From "Those obstreperous lassies"

A history of the Irish Women Workers' Union by Mary Jones

P 57 "By 1922 new areas offered great potential for recruitment and the Union welcomed box-makers, clerks, knitters and cleaners (footnote : IWWU executive minutes 8 December 1921)

p344-346
"Towards the end of 1982, RTÉ radio and the Gay Byrne radio programme had played host to a chorus of traditional handknitters. all had described massive exploitation of their labour by middlemen, capitalising on their skill, and on their isolation from other workers owing to the nature of their home-based employment. in October 1982, in a quite unprecedented response, handknitters and machine knitters from all over Ireland flocked to the Gresham Hotel for a seminar organised by the producer of the programme, John Cadden, to seek some solutions to the problem of supply, markets, and the organisation of a potentially vast, but widespread workforce. Amongst contributions from NIHE's Business Faculty in Dublin, the Irish Productivity Centre, and the Irish Cooperative Society, Padraigín Ní Mhurchú represented the trade union movement and concerned herself with the basics. She saluted the skills of the women, but warned that such recognition and the securing of rights would not be automatic: 'No one will give you recognition merely on the grounds of the justice of your cause'. She pointed out that the reticent of the women in regard to taking organisational responsibility was largely related to their isolation. All had voiced their individual concern over tax liabilities, working hours, differing rates of pay: but the negotiation of separate arrangements for them, as for other contract workers, was advantageous only in the short-term. In the long-term, as the women testified, such arrangements led to the undercutting of prices, loss of quality control and exploitation of their skills. She concluded by calling for one rate for the job, a co-operative spirit in any further organisation, stressing the logic for such workers of combining with the trade union movement. (Footnote: see Mary Jones, 'Homeworking Research Project', Dublin: AnCO 1982, 88)
Ms Ní Mhurchú's own enthusiasms were prompted by the potential for organisation represented by 3,000 Irish women workers - women outside the traditional workplace - but nevertheless receptive to the call to combine. In responding some time later, one handknitter acknowledged the relevance of the trade union movement to workers such as herself.
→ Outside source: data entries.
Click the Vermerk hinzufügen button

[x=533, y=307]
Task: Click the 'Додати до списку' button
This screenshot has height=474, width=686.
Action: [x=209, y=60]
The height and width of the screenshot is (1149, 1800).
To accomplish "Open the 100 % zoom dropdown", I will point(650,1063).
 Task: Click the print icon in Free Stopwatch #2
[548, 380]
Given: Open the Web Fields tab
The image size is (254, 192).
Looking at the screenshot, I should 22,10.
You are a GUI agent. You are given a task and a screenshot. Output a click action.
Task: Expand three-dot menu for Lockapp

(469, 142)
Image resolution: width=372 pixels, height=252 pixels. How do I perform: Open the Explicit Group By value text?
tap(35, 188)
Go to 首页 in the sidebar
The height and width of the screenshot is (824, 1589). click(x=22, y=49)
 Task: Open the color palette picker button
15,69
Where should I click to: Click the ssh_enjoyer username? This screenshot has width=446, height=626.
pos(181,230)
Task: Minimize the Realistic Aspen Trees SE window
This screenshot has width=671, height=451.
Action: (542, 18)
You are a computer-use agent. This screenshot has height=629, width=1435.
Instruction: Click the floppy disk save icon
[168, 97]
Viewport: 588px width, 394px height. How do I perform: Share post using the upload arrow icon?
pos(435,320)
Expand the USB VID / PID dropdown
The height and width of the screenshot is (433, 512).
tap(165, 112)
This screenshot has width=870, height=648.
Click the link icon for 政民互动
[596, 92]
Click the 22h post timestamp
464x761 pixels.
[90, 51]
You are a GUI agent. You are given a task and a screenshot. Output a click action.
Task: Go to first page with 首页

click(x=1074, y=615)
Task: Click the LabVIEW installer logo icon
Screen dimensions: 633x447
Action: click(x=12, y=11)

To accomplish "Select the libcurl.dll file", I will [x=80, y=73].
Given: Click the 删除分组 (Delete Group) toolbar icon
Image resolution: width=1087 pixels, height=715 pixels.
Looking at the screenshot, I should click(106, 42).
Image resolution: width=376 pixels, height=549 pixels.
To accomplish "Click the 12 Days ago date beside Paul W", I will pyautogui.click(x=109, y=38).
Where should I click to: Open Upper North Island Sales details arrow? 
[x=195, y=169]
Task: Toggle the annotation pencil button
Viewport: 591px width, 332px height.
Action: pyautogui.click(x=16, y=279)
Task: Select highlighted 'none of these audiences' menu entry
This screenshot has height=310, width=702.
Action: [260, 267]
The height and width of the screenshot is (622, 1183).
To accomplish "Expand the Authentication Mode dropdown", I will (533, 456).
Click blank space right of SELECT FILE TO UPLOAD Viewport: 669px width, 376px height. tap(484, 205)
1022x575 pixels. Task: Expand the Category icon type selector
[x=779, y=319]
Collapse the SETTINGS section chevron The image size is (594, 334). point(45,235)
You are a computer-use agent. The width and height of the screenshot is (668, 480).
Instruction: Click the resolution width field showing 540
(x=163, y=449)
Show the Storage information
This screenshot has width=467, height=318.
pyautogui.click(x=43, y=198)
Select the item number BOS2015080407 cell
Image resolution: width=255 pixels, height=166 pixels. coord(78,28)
'I feel that it is through your organisation that our hope lies. I approached the idea of unions with the same scepticism as the other people present, but your generosity and the openness of your contribution and that of your colleagues to our problem has given me restored faith in our community and I feel we can really make this project work. (footnote : Letter, member of the Traditional Handknitters Association to Padraigín Ní Mhurchú, November 1982.)
The IWWU offered information and accommodation; members of the Traditional Handknitters Association used Fleet Street as a meeting place for the period of their existence as an association. Predictably, difficulties arose, but although the prospect of placing further resources in this direction was not promising at this time, the potential for the development of less orthodox organisation projects remained. It marked one of the few areas of optimism when the persistence of the shorter working week at De La Rue increasimgly threatened large-scale redundancies among IWWU members."

and thats it, it paints a slightly different picture of the decline of the piece-workers, and a far less rosy picture than you often get! No wonder women left it and would have probably discouraged children from doing it as work, this also puts a slightly different light on the decline noticed in knitting in the later 80s.